Non-circular chainrings don’t actually improve performance, right?

Remember when Bradley Wiggins and Chris Froome rode Osymetric rings to Tour de France success? Were they onto something?

Matt de Neef

Non-circular chainrings aren’t anything new. The first designs emerged way back in the 1890s and in recent decades several brands have brought their own versions to market. Shimano’s Biopace, available in the 1980s and 1990s, is one of the best-known examples, but more recently, brands like AbsoluteBlack, WolfTooth, Rotor, and Osymetric have all tried their luck in this space.
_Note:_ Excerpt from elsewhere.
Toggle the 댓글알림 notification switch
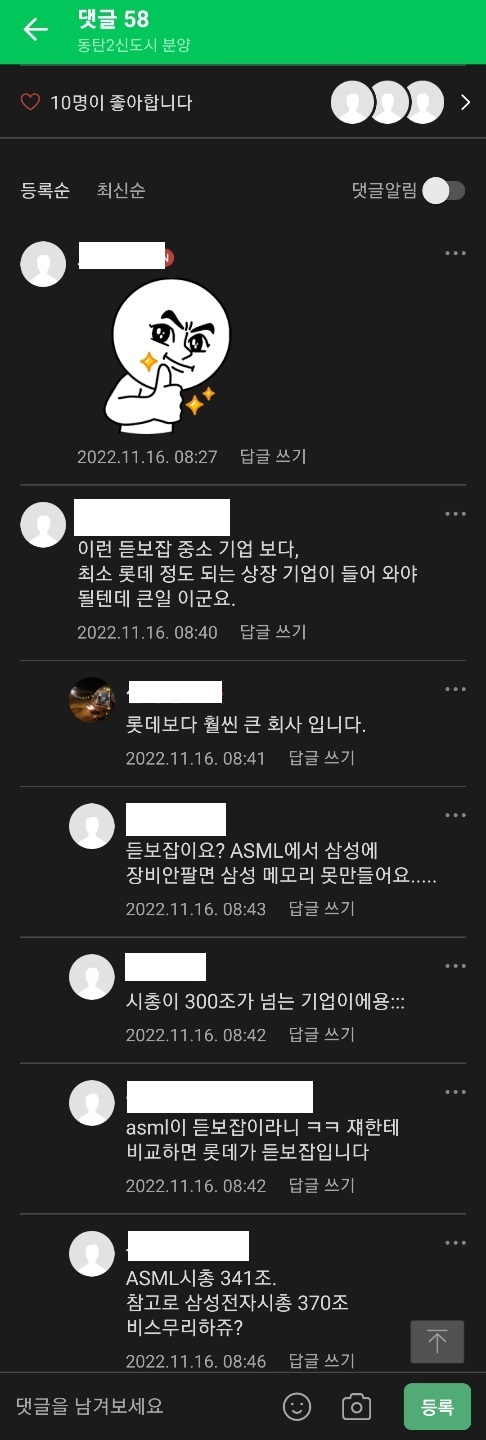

Over the years, various riders have sung the praises of non-circular chainrings, not least four-time Tour de France champion Chris Froome and his once-teammate Bradley Wiggins, both of whom won the Tour on Osymetric rings. In fact, go back to the early 2010s and you’ll find a handful of riders (many of them from Team Sky) using non-circular rings.

Others, meanwhile, have long dismissed non-circular chainrings as more of a marketing gimmick or a solution looking for a problem.

So do non-circular chainrings actually offer any benefits? Or can we safely ignore them as we push ever onward in our quest for performance gains?

A bunch of researchers out of Portugal and Spain might have some answers for us.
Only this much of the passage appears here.